First, it is important to point out that it is VERY common to be light headed or dizzy when standing up too fast, which is typically referred to as orthostatic hypotension (OH). OH is frequently referred to as a benign symptom, but new information may challenge this thought.

Let’s review what happens. When we are lying down, our heart does not have to work as hard as when we are upright; therefore, our blood pressure (BP) is usually lower while we lay in bed. When standing up, blood initially pools in the legs until an increase in blood pressure brings oxygen to the brain. This either resolves or prevents dizziness.

Orthostatic hypotension is defined as a blood pressure drop of >20 mm Hg systolic (the upper number—heart at FULL contraction), 10 mm Hg diastolic (lower number—heart at FULL rest), or both. This typically occurs within seconds to a few minutes after rising to a standing position.

There are two types of OH—delayed OH (DOH) where the onset of symptoms are not immediate but occur within three minutes of standing and “full” OH, which is more serious and occurs immediately upon rising. According to a 2016 study published in the prestigious journal Neurology, researchers reviewed the medical records of 165 people who had undergone autonomic nervous system testing for dizziness. The subjects averaged 59 years of age, and 48 were diagnosed with DOH, 42 with full OH, and 75 subjects didn’t have either condition.

During a ten-year follow-up, 54% of the DOH group progressed to OH, of which 31% developed a degenerative brain condition such as Parkinson’s disease or dementia. Those with initial DOH who also had diabetes were more likely to develop full OH vs. those without diabetes.

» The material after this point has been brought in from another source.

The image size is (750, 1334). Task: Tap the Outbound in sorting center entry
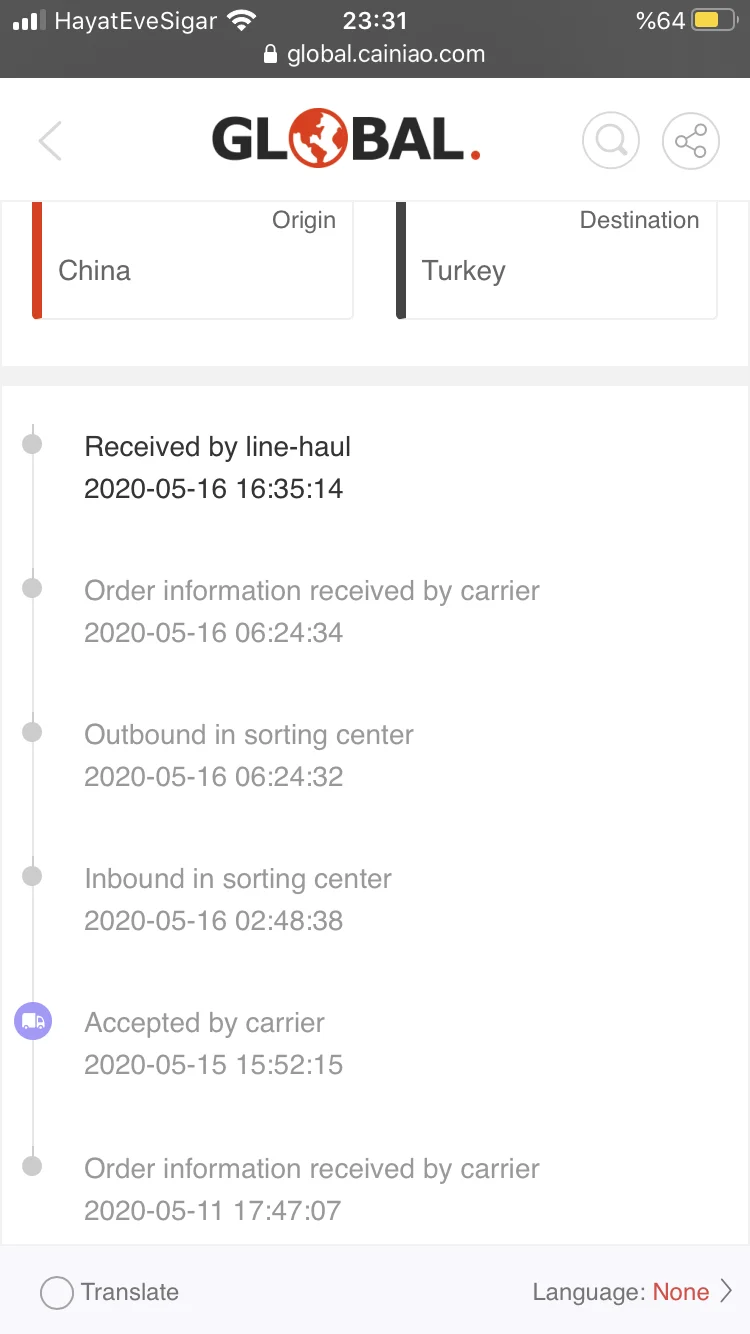pyautogui.click(x=249, y=755)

The early death rate in this 165 patient group was 29% for those with DOH, 64% with full OH, vs. 9% for those with neither diagnosed condition. The authors point out that those initially diagnosed with DOH who did NOT progress into full OH were given treatment that may have improved their blood pressure.

The authors state that a premature death might be avoided by having DOH and OH diagnosed and properly managed as early as possible. They point out that a prospective study is needed since this study only looked back at medical records of subjects who had nervous system testing performed at a specialized center, and therefore, these findings may not apply to the general population.

The value of this study is that this is the FIRST time a study described OH (or DOH) as a potentially serious condition with recommendations NOT to take OH/DOH lightly or view it as a benign condition. Since doctors see this a lot, a closer evaluation of the patient is in order.